Our municipal economy is built upon growth and upon the anticipation of growth. For the city to prosper, we believe that it must continuously grow and expand. New businesses must replace the old; new residents must replace and outnumber the dead or departed; new buildings must rise from the ground; new roads must be built; new water must be found to nourish new lawns — and most of all, new money must be found to finance all this stuff.
Why are we so confident? Why do we believe that God will bless us and keep us, and that we will stay “Forever Young”?
Because we have grown in the past, and there’s no reason to believe that things will change in the foreseeable future. Elected officials will do what they have to do.
And what does “have to do” mean?
It has often meant confusing, optimistic forecasts, ignoring long-term costs and assuming everything will work out.
Here’s the city’s philosophy, expressed in one particularly hopeful master plan:
“The plan… is based on the conclusion that the Colorado Springs region will continue to experience significant, but not extreme, rates of growth resulting from tourism, military, space and related high-tech activities, as well as further diversification of the regional economy… a major sports complex and Olympic Museum are currently planned.”

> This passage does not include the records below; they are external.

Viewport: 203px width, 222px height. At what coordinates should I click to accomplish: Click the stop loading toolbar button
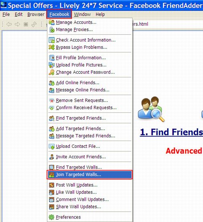(x=26, y=24)
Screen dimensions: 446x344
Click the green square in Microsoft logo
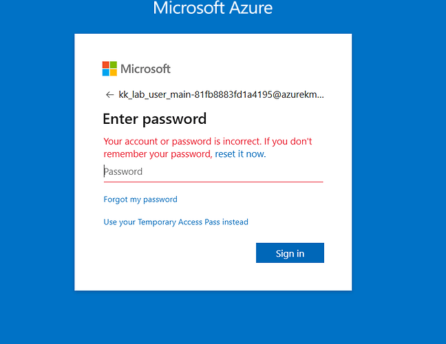(x=114, y=65)
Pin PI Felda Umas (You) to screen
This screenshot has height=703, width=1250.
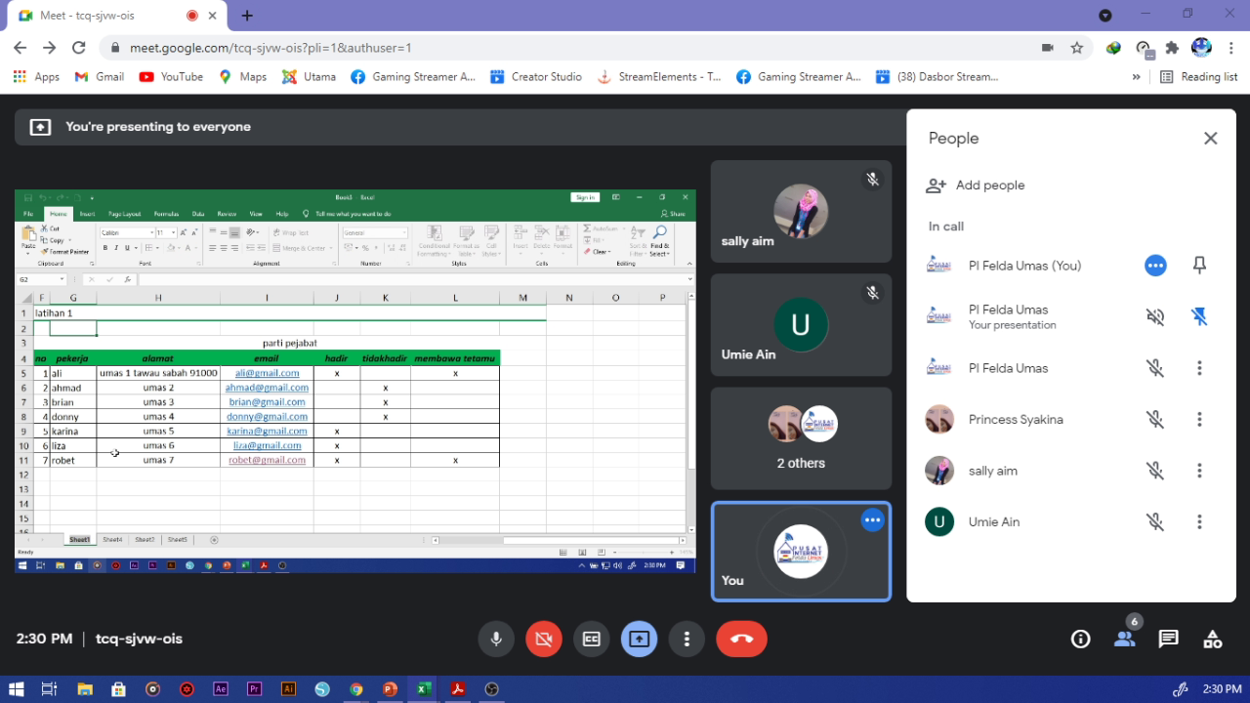pyautogui.click(x=1199, y=266)
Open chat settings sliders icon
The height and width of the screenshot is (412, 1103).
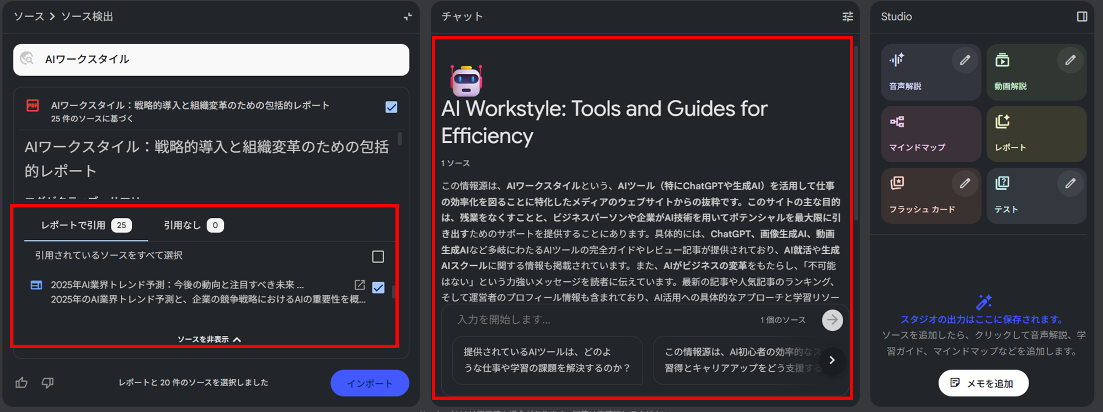[x=848, y=17]
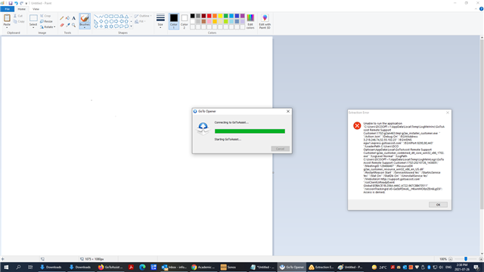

It could have been written yesterday — but it wasn’t. It’s excerpted from the Banning-Lewis Ranch master plan, presented to the Colorado Springs City Council on April 15, 1987.

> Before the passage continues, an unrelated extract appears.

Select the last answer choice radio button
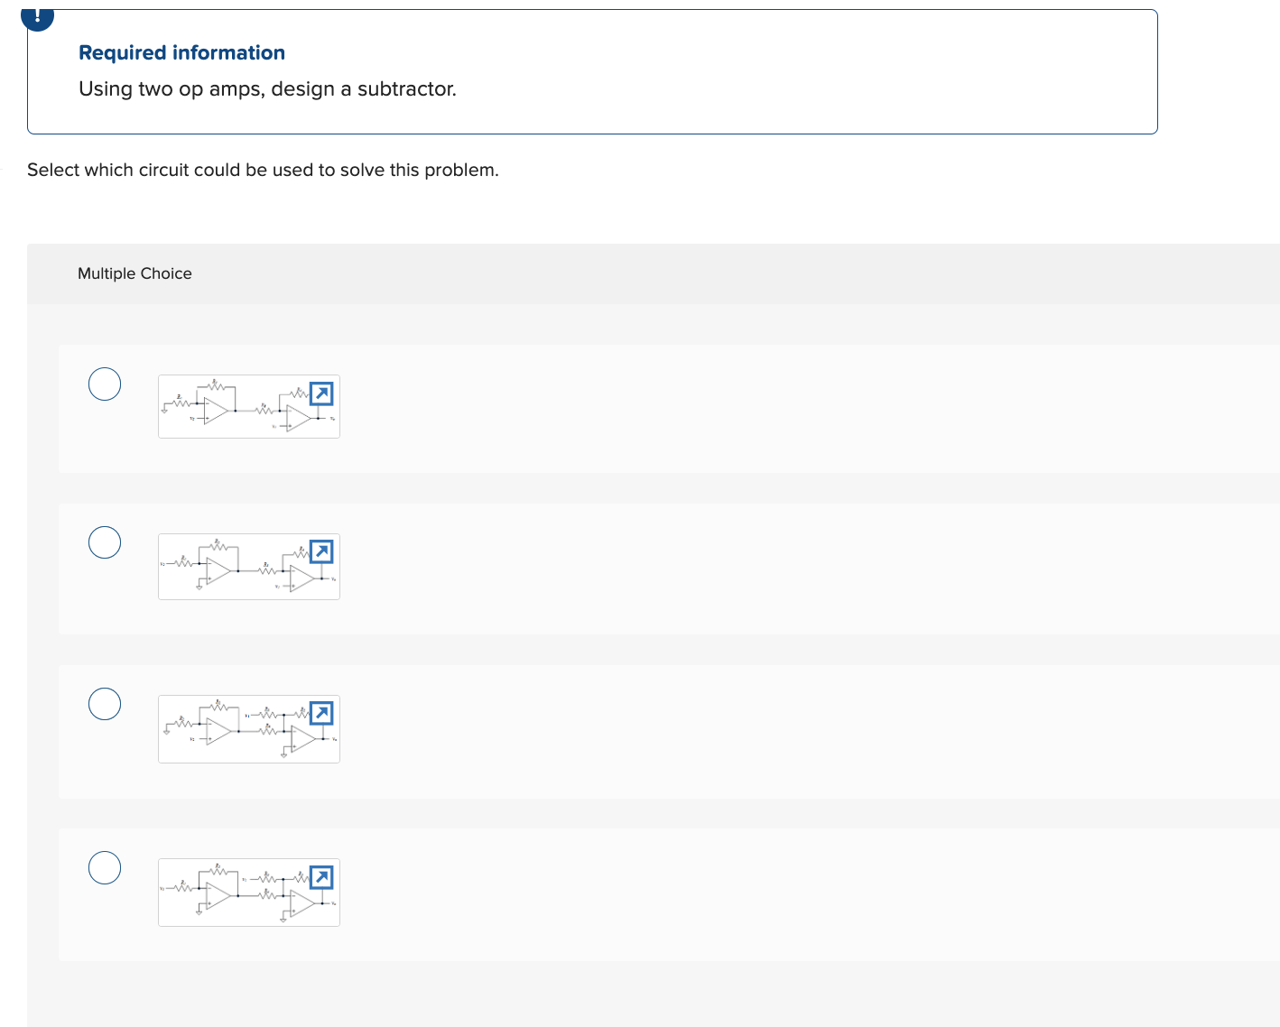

The plan’s authors predicted full build-out of the 20,000-acre site by 2015. Rolling prairie would give way to a new city, one with 142,000 inhabitants occupying 33,202 single-family units and 23,568 multi-family units. Nonresidential uses would occupy 5,632 acres, including 55 million square feet of commercial, industrial and office space. By then, El Paso County’s population would be close to a million — and those of us fortunate enough to stay the course would be rich, retired and spending the winters in Scottsdale, Ariz.

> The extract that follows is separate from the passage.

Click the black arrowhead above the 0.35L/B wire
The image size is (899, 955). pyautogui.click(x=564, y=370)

Didn’t happen. The rolling prairie is still there, and we’re still waiting for the Olympic Museum and the downtown sports facility. But despite such setbacks, we’ve done fine. While Detroit’s population fell from 1.2 million to 677,116 between 1980 and 2015, ours increased from 215,105 to 456,568 during the same period. Like many Eastern industrial cities, Detroit peaked in 1950, when 1.8 million Americans called the Motor City home.
Back in the ’40s and ’50s, when Detroit was the majestic symbol of America’s industrial might, business, political and labor leaders assumed that the good times would just keep on keepin’ on — so they concentrated on divvying up the spoils of success.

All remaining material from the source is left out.